Quote the items verbatim, beginning at the line containing "The image size is (1660, 1020)." and ending after the line containing "Looking at the image, I should click on (596, 332).".

**Record excerpts**
-*-
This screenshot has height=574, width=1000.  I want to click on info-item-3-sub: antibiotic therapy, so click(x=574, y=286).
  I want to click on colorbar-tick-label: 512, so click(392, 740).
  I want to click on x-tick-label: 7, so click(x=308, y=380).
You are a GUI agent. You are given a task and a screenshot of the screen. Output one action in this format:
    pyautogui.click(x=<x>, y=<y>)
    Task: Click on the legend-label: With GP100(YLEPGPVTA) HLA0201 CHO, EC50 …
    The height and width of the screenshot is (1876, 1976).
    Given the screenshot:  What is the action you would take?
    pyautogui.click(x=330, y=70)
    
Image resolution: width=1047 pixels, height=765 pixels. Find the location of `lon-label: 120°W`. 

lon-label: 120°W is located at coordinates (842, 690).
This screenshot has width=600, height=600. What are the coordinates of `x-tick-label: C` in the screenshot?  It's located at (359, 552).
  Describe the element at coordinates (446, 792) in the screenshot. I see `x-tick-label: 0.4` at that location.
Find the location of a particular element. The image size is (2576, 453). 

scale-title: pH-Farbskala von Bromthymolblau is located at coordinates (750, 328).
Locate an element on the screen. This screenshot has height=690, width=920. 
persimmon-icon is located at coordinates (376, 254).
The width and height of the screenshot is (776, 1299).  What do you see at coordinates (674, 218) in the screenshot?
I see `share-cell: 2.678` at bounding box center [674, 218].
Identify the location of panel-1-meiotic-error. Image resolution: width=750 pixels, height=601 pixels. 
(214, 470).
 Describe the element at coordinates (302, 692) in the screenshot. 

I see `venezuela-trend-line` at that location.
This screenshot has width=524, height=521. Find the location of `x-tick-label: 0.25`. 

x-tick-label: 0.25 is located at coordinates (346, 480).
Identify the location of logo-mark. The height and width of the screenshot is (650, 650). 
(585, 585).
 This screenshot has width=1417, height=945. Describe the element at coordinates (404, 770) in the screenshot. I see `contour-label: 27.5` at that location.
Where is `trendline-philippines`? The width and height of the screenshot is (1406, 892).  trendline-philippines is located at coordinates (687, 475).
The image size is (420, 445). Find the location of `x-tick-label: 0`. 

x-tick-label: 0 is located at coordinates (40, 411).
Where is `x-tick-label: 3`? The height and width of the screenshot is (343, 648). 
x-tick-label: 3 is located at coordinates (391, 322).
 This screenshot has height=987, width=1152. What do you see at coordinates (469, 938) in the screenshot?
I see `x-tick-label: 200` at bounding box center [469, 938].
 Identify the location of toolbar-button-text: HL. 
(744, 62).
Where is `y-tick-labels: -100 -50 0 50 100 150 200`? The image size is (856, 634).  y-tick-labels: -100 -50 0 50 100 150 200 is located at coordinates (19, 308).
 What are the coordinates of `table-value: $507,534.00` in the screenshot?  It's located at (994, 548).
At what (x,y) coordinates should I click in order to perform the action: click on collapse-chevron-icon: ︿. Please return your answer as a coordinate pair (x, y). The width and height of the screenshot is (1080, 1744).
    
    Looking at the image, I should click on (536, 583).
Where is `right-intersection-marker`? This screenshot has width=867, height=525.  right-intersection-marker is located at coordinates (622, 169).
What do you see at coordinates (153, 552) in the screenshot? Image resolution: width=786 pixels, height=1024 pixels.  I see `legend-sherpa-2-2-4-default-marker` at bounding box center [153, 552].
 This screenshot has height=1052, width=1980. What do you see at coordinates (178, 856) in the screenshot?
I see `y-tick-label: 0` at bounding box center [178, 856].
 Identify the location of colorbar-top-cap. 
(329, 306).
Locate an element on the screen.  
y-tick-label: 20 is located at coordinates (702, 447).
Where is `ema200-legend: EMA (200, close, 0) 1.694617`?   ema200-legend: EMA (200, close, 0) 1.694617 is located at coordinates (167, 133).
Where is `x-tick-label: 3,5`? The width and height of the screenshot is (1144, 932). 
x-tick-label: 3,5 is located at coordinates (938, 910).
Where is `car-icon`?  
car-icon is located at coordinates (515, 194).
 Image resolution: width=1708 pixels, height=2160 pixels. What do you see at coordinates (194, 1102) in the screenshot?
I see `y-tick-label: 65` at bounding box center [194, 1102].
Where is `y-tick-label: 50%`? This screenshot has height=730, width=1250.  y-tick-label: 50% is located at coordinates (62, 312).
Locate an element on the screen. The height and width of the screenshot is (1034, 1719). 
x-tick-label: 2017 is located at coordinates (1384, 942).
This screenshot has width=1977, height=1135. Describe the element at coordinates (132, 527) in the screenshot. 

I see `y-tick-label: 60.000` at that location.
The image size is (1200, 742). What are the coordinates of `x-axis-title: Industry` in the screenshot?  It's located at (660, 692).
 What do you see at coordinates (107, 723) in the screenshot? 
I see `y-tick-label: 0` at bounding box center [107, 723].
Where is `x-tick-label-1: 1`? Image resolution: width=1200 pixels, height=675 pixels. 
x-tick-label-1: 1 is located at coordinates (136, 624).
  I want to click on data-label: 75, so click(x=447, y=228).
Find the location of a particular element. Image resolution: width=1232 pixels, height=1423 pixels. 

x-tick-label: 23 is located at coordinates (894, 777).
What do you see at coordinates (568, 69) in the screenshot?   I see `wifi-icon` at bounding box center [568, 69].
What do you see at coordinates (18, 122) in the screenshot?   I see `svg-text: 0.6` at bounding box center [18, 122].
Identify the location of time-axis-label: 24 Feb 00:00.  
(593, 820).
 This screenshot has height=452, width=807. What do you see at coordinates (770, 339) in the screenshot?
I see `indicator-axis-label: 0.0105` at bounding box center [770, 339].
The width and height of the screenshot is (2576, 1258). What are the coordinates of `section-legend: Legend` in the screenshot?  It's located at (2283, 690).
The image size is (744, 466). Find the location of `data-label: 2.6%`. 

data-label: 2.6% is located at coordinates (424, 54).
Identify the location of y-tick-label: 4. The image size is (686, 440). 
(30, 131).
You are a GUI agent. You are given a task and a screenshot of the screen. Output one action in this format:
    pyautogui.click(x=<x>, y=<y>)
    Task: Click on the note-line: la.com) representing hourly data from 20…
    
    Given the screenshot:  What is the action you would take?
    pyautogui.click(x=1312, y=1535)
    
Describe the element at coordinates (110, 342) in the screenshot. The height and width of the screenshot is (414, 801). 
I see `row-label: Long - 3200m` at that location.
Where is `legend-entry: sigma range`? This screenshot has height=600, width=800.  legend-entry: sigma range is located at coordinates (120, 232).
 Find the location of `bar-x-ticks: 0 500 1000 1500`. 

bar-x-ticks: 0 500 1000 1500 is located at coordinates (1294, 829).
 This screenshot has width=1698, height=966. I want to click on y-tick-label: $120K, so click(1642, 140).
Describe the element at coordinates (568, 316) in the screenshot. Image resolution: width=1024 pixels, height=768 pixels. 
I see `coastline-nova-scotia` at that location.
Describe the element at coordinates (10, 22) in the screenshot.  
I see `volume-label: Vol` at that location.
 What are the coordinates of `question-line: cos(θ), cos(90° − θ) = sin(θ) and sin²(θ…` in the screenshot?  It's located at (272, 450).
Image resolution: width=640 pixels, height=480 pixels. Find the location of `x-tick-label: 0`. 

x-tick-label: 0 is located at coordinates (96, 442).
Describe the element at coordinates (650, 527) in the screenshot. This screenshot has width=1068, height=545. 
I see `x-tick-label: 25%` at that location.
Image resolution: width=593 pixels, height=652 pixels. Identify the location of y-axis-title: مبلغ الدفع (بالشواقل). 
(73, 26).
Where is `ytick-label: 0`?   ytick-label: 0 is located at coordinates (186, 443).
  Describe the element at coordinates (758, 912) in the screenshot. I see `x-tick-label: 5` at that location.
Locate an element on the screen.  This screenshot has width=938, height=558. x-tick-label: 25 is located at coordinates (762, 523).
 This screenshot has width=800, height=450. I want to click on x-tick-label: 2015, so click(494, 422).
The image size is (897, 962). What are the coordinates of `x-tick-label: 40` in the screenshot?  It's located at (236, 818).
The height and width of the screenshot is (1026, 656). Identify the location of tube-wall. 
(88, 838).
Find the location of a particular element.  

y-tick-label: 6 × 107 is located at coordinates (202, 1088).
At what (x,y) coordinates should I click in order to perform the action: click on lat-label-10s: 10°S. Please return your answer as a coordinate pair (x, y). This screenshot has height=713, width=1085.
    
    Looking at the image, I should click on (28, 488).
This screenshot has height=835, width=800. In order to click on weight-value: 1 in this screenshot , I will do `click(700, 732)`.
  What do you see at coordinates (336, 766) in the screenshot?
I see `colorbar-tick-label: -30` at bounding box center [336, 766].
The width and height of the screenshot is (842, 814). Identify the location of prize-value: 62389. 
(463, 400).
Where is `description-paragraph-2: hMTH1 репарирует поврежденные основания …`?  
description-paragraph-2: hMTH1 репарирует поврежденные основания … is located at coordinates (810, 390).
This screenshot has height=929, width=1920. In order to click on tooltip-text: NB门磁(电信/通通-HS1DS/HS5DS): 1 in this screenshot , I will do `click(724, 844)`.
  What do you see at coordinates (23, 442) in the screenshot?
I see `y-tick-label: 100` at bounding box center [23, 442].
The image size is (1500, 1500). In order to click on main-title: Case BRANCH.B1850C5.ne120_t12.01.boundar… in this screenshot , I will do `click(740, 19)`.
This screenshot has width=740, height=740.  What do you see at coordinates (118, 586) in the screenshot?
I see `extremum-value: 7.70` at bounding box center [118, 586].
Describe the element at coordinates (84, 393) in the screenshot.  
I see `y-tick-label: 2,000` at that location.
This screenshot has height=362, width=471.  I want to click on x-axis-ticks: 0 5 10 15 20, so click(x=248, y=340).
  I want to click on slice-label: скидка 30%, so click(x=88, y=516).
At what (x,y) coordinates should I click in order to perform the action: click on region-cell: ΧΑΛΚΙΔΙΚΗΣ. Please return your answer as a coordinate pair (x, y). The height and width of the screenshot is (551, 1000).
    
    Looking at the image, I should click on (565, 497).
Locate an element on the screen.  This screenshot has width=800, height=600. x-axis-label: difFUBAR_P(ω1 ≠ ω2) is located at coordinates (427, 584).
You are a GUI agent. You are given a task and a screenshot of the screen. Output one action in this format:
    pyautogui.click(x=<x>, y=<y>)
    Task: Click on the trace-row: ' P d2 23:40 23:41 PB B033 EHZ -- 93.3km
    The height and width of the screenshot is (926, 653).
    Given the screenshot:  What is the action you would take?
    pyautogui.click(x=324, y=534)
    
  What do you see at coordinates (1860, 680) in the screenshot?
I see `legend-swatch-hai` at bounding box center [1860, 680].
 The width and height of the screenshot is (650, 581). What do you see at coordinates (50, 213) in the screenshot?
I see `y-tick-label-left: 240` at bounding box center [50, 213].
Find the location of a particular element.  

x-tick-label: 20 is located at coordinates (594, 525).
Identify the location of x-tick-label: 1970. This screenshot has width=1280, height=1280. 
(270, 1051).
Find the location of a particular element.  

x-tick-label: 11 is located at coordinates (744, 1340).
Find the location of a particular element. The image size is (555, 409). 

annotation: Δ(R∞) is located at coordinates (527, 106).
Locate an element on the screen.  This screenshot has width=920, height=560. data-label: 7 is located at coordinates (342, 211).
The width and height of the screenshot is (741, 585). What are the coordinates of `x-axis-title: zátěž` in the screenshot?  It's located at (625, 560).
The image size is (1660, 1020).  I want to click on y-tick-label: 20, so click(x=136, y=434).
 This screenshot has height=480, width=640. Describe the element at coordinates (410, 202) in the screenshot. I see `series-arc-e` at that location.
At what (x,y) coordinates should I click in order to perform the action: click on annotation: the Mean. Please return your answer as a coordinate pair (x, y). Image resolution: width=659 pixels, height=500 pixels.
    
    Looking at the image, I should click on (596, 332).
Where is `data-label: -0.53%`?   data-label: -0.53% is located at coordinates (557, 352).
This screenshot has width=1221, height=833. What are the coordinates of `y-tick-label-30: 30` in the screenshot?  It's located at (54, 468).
-*-
**Response to this task**
The image size is (1660, 1020).  I want to click on y-tick-label: 20, so click(x=136, y=434).
 This screenshot has height=480, width=640. Describe the element at coordinates (410, 202) in the screenshot. I see `series-arc-e` at that location.
At what (x,y) coordinates should I click in order to perform the action: click on annotation: the Mean. Please return your answer as a coordinate pair (x, y). Image resolution: width=659 pixels, height=500 pixels.
    
    Looking at the image, I should click on (596, 332).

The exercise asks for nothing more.